In this study, we investigate a strategy to reduce the local specific absorption rate (SAR) while keeping B1+ constant inside the region-of-interest (ROI) at the ultra-high field (B0 ≥ 7 T) MRI.


Locally raising the resonance structure under the discontinuity (i.e., creating a bump) increases the distance between the accumulated charges and the tissue. As a result, it reduces the electric field and local SAR generated by these charges inside the tissue. The B1+ at a point that is sufficiently far from the coil however is not affected by this modification. In this study, three different resonant elements (i.e., loop coil, snake antenna, and fractionated dipole (FD)) are investigated.

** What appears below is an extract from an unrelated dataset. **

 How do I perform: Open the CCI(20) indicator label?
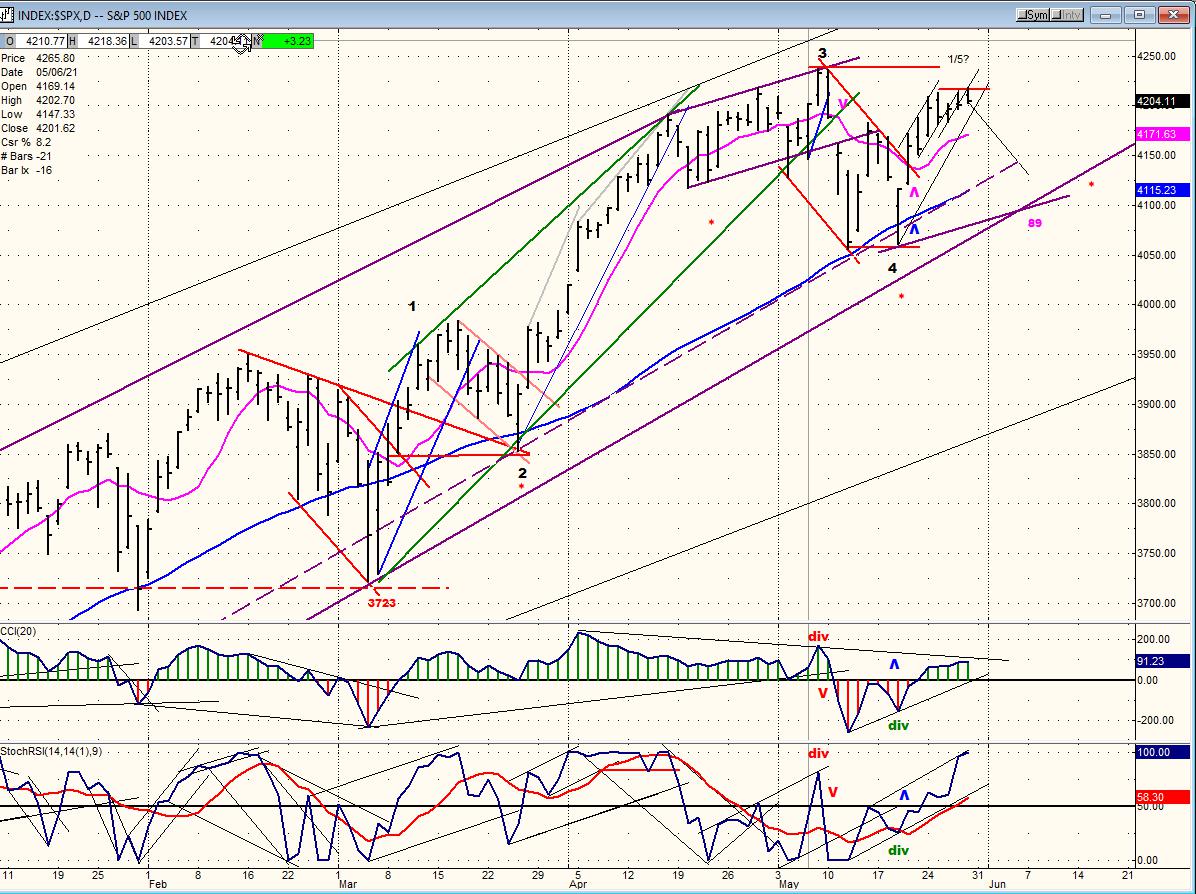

For experimental validation, a bumped FD is further investigated at 10.5 T. After the validation, the transmit performances of eight-channel arrays of each element are compared through EM simulations.


Introducing a bump reduced the peak 10g-averaged SAR by 21, 26, 23% for the loop and snake antenna at 7 T, and FD at 10.5 T, respectively. In addition, eight-channel bumped FD array at 10.5 T had a 27% lower peak 10g-averaged SAR in a realistic human body simulation (i.e., prostate imaging) compared to an eight-channel FD array.


In this study, we investigated a simple design strategy based on adding bumps to a resonant element to reduce the local SAR while maintaining B1+ inside an ROI.  As an example, we modified an FD and performed EM simulations and phantom experiments with a 10.5T scanner. Results show that the peak 10g-averaged SAR can be reduced more than 25%.